Bug 1677689

Summary: Etcd cluster "etcd": 100% of requests for Watch failed on etcd instance <ETCD>:2379. grpc_service="etcdserverpb.Watch"
Product: OpenShift Container Platform Reporter: Josh Foots <jfoots>
Component: EtcdAssignee: Dan Mace <dmace>
Status: CLOSED WONTFIX QA Contact: ge liu <geliu>
Severity: high Docs Contact:
Priority: high    
Version: 3.11.0CC: aos-bugs, apaladug, bhershbe, chris.liles, dahernan, dkulkarn, dmace, dyocum, erich, fkrohn, hgomes, ibazulic, jokerman, krohn, ksalunkh, lcosic, lukasz.czarnota, mfojtik, mirollin, mjahangi, mmccomas, rvokal, sauchter, sbatsche, simon, sreber, ssadhale, steven.barre, vjaypurk, wking, wlewis
Target Milestone: ---   
Target Release: ---   
Hardware: x86_64   
OS: Linux   
Whiteboard: LifecycleFrozen
Fixed In Version: Doc Type: If docs needed, set a value
Doc Text:
Story Points: ---
Clone Of:
: 1772446 (view as bug list) Environment:
Last Closed: 2021-09-15 18:33:38 UTC Type: Bug
Regression: --- Mount Type: ---
Documentation: --- CRM:
Verified Versions: Category: ---
oVirt Team: --- RHEL 7.3 requirements from Atomic Host:
Cloudforms Team: --- Target Upstream Version:
Embargoed:
Bug Depends On:    
Bug Blocks: 1701154, 1772446    
Attachments:
Description Flags
EtcdHighNumberOfFailedGRPCRequests alerts are shown after enabling etcd monitoring
none
silence.png
none
silence-example none

Description Josh Foots 2019-02-15 15:20:33 UTC
Description of problem:

Following alert is seen in logs:
Etcd cluster "etcd": 100% of requests for Watch failed on etcd instance <ETCD>:2379.
grpc_service="etcdserverpb.Watch"


How reproducible:

Very

Steps to Reproduce:
1. Follow https://docs.openshift.com/container-platform/3.11/install_config/prometheus_cluster_monitoring.html#configuring-etcd-monitoring
2.
3.

Actual results:

Message is logged even though etcd cluster is healthy and there are no issues

Expected results:

For there to be an actual problem if a message like this is logged

Additional info:

This issue was opened upstream at https://github.com/openshift/origin/issues/20311

Comment 1 Junqi Zhao 2019-02-20 07:40:29 UTC
Created attachment 1536598 [details]
EtcdHighNumberOfFailedGRPCRequests alerts are shown after enabling etcd monitoring

Comment 2 Frederic Branczyk 2019-02-20 09:05:01 UTC
This doesn't appear to be a problem with the monitoring parts, but rather etcd incorrectly increasing the metric for this particular case. Following origin issue, there is the linked issue https://github.com/etcd-io/etcd/issues/10289, according to which the etcd team is already looking into this.
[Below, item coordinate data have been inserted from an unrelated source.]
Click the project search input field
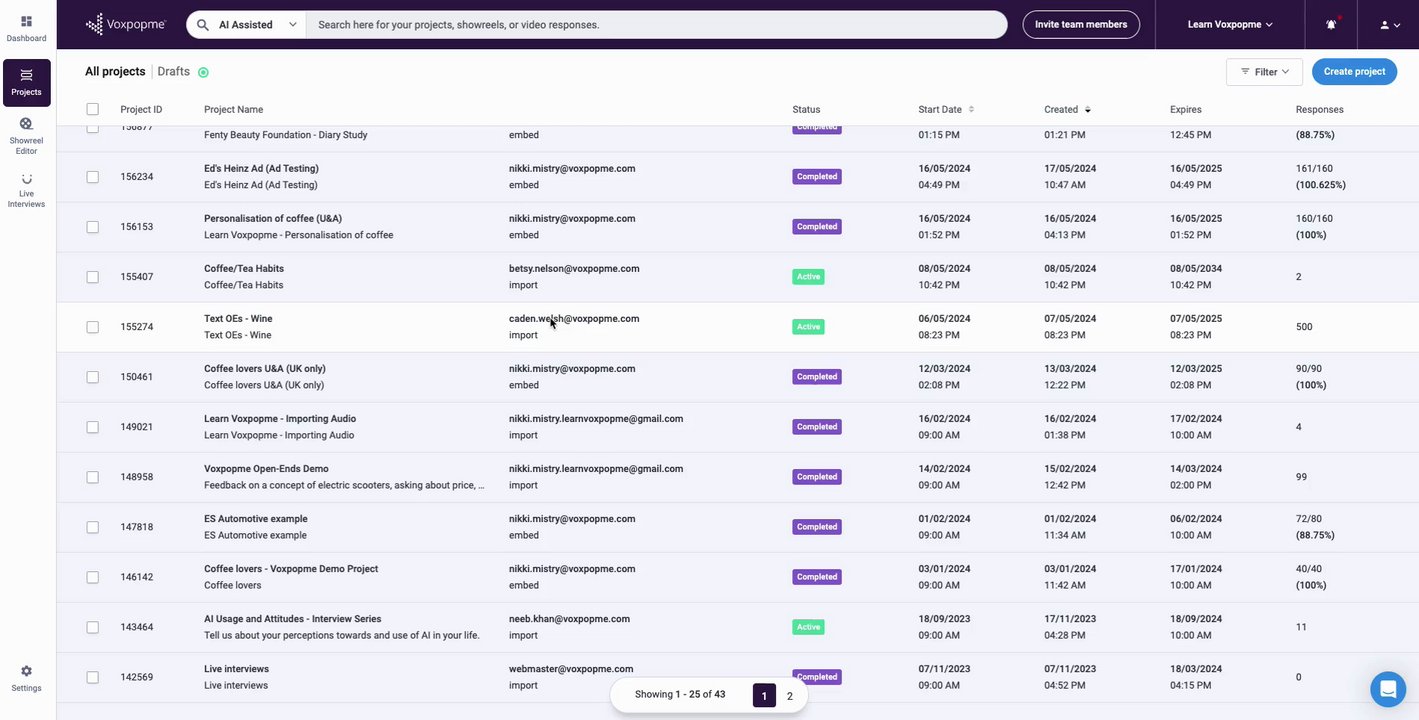This screenshot has height=720, width=1419. point(655,25)
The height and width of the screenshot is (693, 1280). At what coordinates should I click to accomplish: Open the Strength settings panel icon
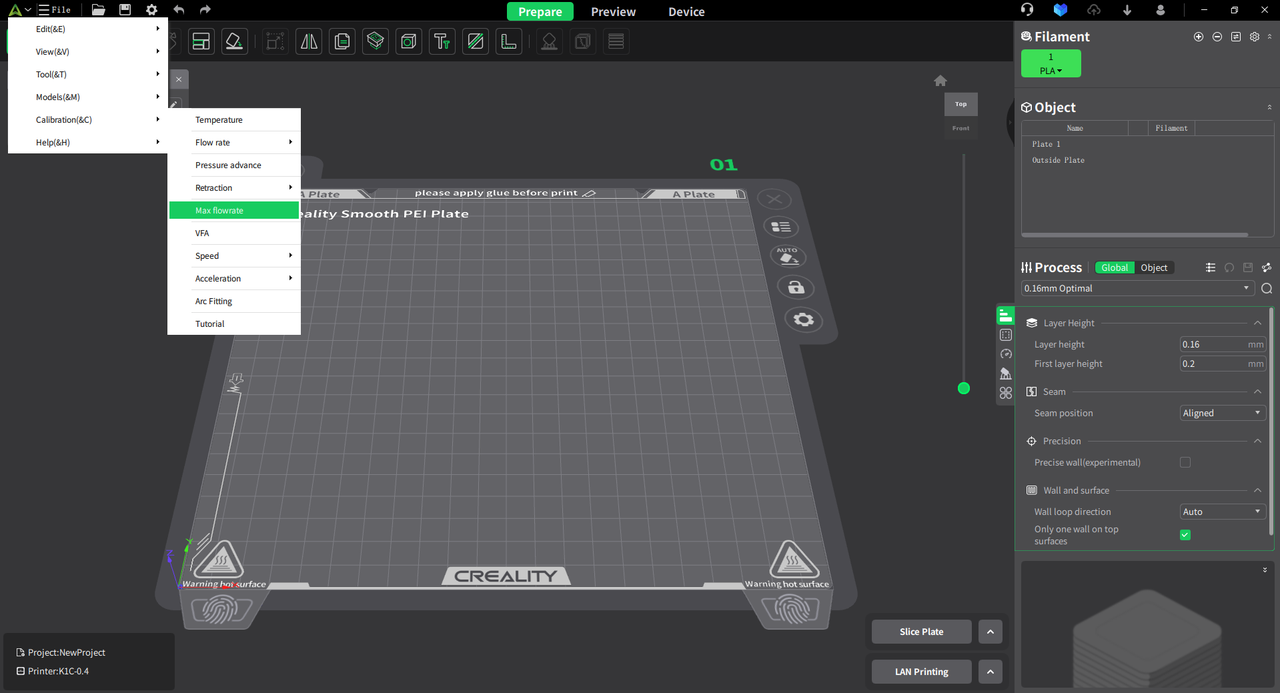[1005, 335]
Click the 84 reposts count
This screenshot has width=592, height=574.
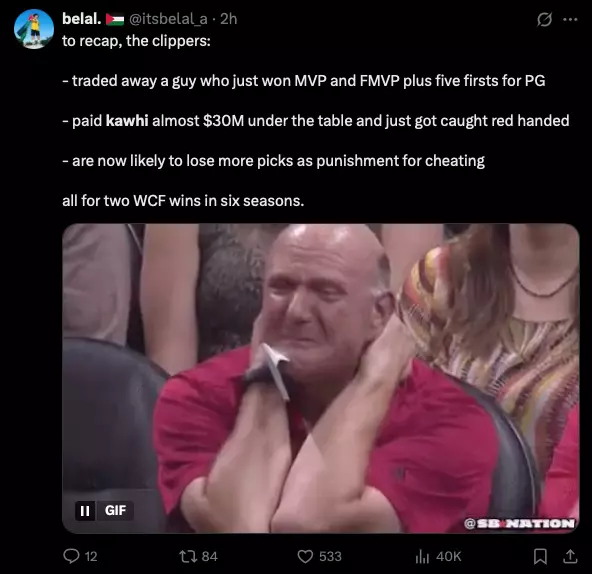[x=210, y=556]
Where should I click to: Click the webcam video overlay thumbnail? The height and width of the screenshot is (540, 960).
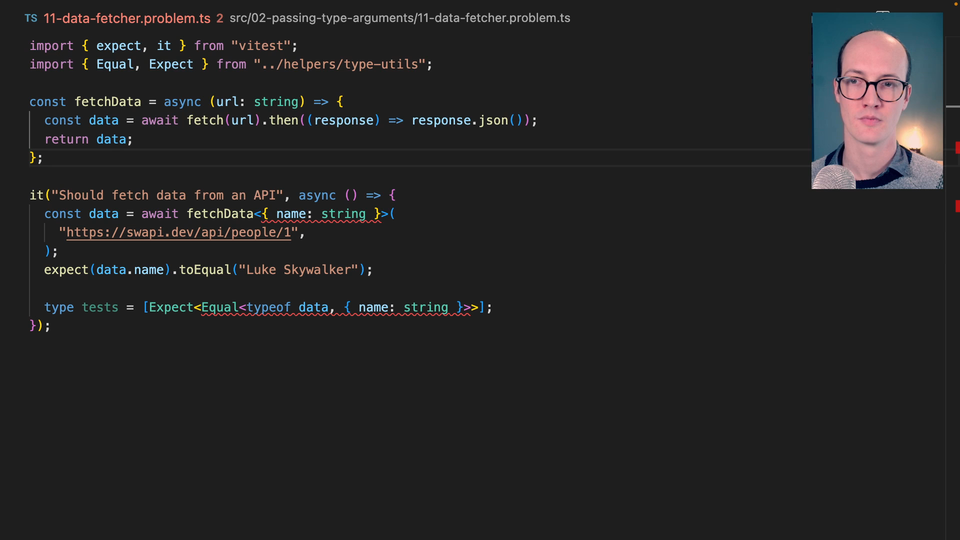[x=876, y=100]
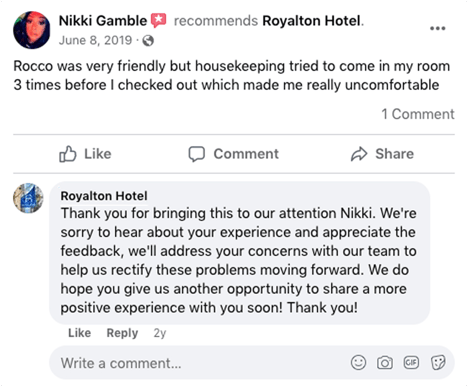Screen dimensions: 468x387
Task: Reply to the Royalton Hotel comment
Action: pyautogui.click(x=122, y=333)
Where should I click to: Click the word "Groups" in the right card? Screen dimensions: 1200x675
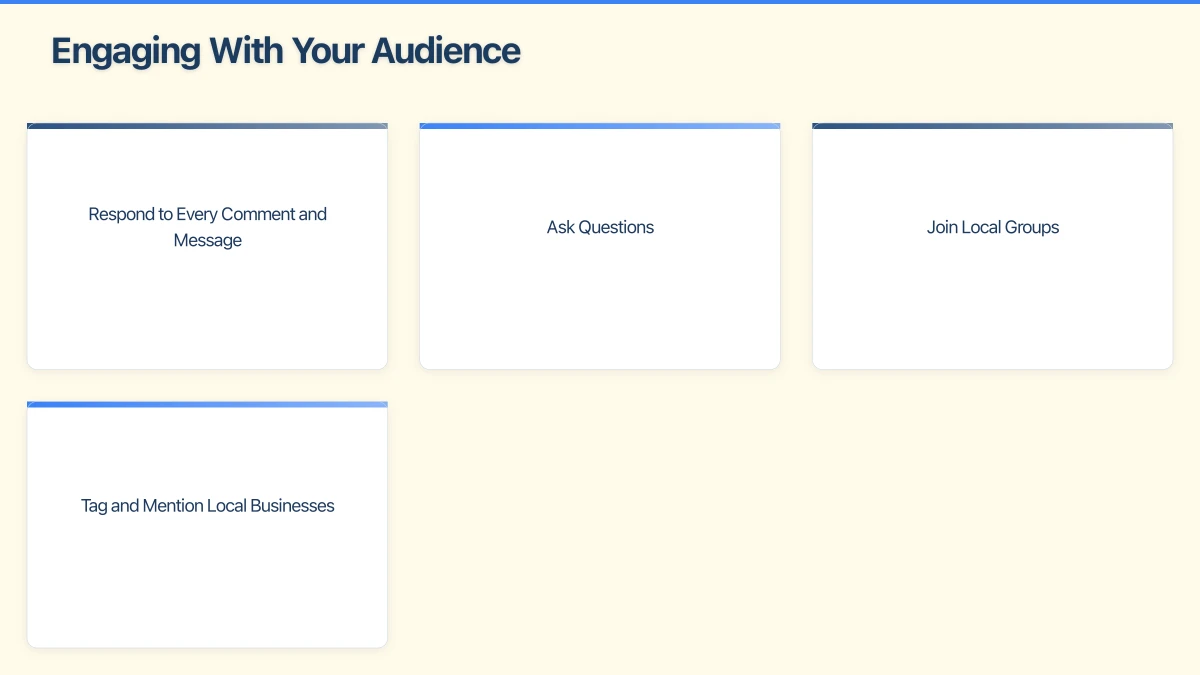tap(1032, 227)
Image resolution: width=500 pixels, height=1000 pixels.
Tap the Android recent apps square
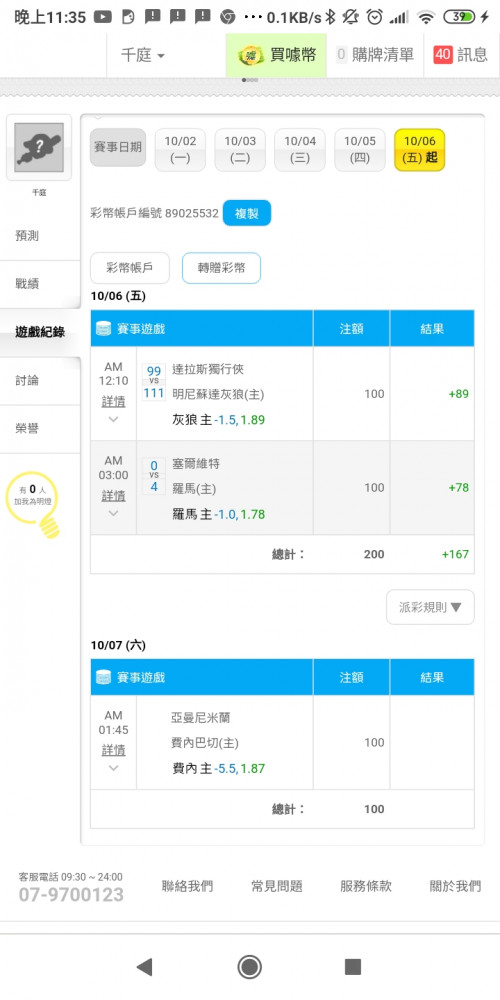[353, 967]
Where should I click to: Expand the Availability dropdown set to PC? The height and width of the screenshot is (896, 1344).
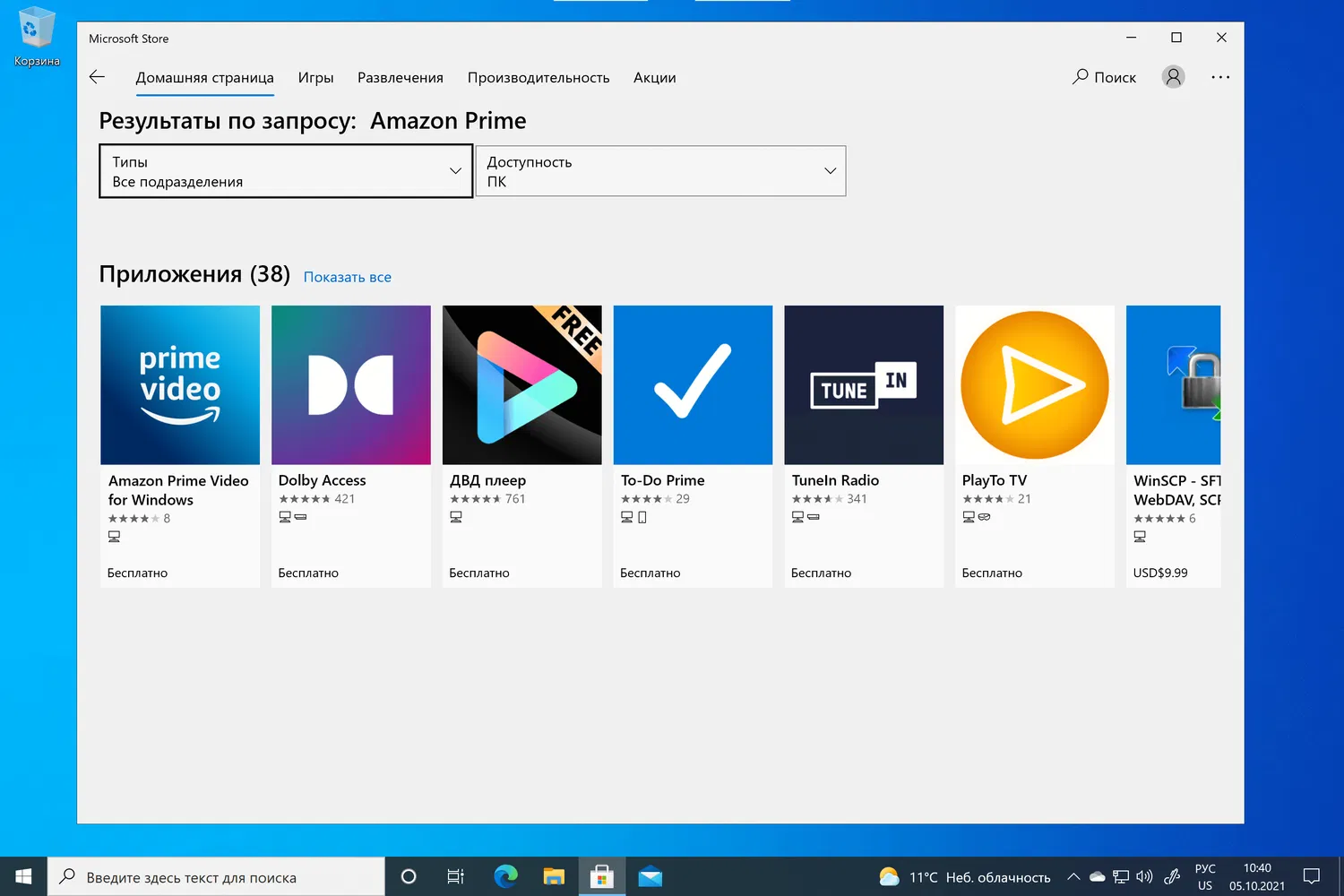click(x=660, y=171)
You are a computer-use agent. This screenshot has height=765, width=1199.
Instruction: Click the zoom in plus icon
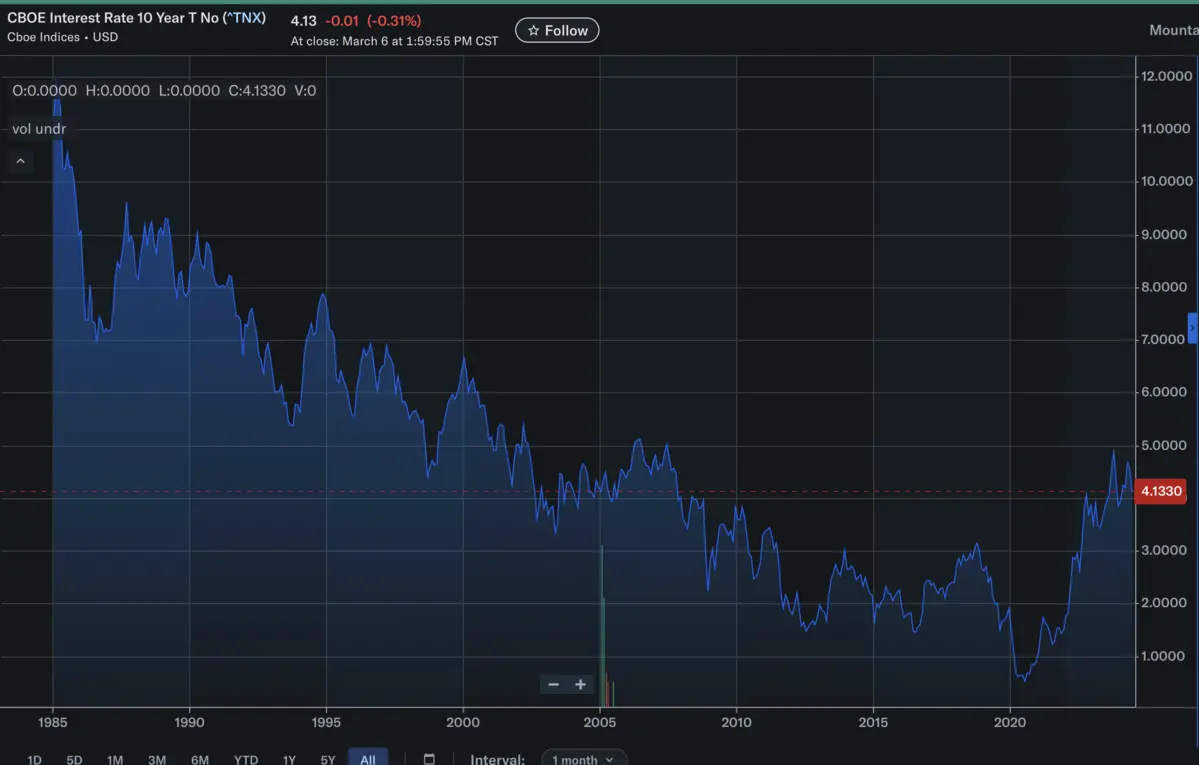point(580,685)
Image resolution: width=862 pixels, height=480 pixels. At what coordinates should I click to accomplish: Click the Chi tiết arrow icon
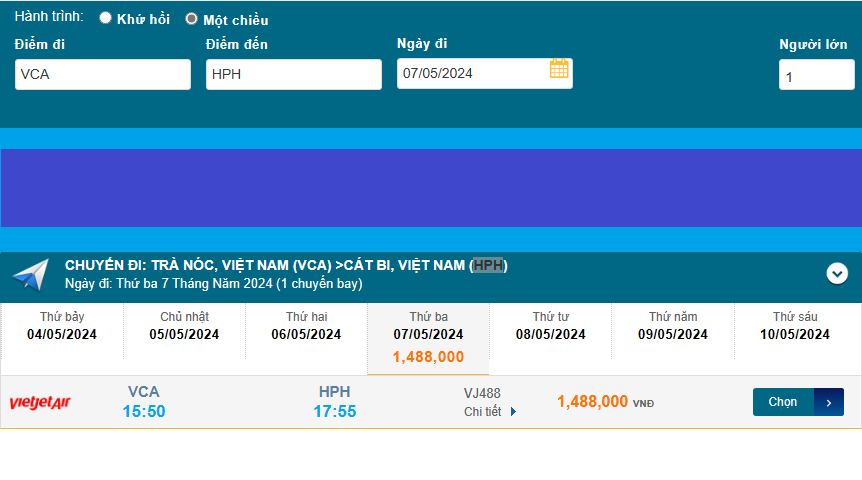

On monitoring side, I would prefer to keep this alert for all the other endpoints to be monitored, in order to not get notified about these, I recommend silencing this particular alert with the label selectors grpc_method="Watch" and grpc_service="etcdserverpb.Watch". The silence can then be lifted when the etcd parts are fixed.

Moving this to the masters component, which etcd is part of.

Comment 3 Sam Batschelet 2019-03-05 13:00:33 UTC
Yes this has been something in limbo, I will take over of the etcd issue and resolution.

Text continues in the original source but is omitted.